Task brief
Scale the lines below: write all of them out again, requests included, with every coordinate in the answers multiplied by 1.8 and rounded to a whole number, halves rounding up. Leave the numbers in the requests unchanged and omit the pictures.

Task input
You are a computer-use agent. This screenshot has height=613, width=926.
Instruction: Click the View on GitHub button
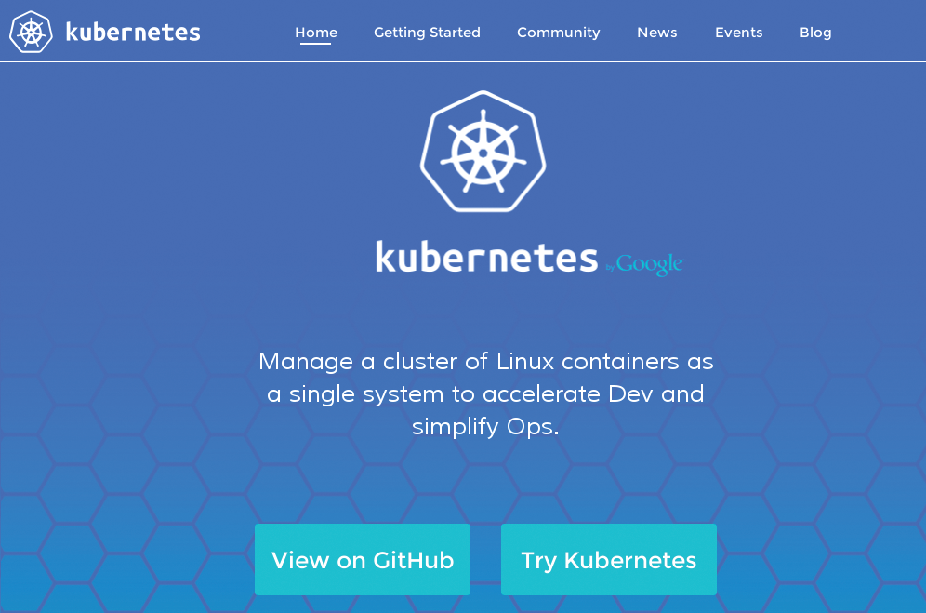362,559
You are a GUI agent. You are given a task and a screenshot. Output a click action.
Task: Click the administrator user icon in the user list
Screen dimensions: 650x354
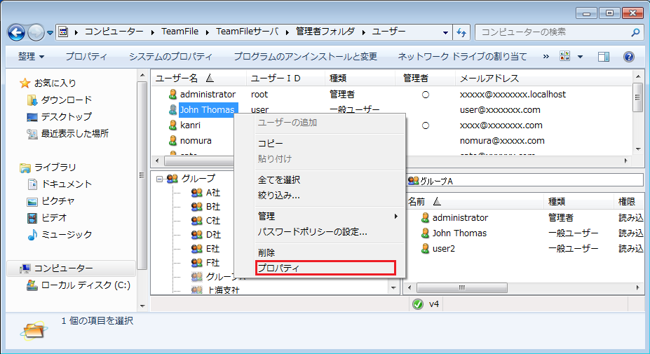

Task output
You are a computer-use agent. This screenshot has height=613, width=926.
Instruction: Click the View on GitHub button
652,1006
You are a GUI agent. You are given a task and a screenshot. Output a click action.
Task: Click the administrator user icon in the user list
Screen dimensions: 650x354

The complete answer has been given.